As part of my series on the Physiology of Fasting, I read Brad Pilon’s ebook Eat Stop Eat. It is an incredibly well-written and in-depth book. Scientific, yet easy to read. All-encompassing, yet short enough to get through in several hours.
The main premise of the book, if you didn’t gather from the title, is Intermittent Fasting. Brad’s main point comes out early with this sentence:
When I realized that almost all nutrition research was working under this completely backwards paradigm [of "what should I eat to lose weight?"]…
His point is that as long as you’re eating, you can’t be losing weight, a valid point. Brad goes on from this point to discuss fasting as a protocol for losing weight and being healthy. Brad discusses, much as I did in Part 1 of the Physiology of Fasting series, that the body is either “fed and storing calories” or “fasted and burning calories.” There isn’t really an in-between state.
Eat Stop Eat dispels the rumor that going without food for a few hours will cause your metabolism to slow down. It discusses exercising while fasting. Maintaining muscle mass while fasting. Hormonal changes and health benefits that I missed in my posts. And all of this is backed up by scientific studies, no less.
And for those wondering about exercising while fasted, check this out:
In other words, they found that a three-day fast had no negative effects on how strongly your muscles can contract, your ability to do short-term high intensity exercises, or your ability to exercise at moderate intensity for a long duration.

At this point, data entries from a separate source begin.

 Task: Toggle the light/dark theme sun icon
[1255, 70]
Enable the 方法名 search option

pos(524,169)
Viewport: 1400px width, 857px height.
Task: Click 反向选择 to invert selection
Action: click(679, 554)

I also checked out the Advanced Package, which includes six audio files and a transcript. If you are content with just understanding that Intermittent Fasting does work, you’ve probably read all that you need to. If you want the basics of the science and the hows and whys, you should check out Eat Stop Eat. If you’re a real geek, like me, wanting to know every bit of science you can to understand what exactly your body is doing throughout the day, the Advanced Package is for you. It’s six audio files, about 15 minutes each, discussing various aspects of fat metabolism, insulin, muscle metabolism, body composition, etc.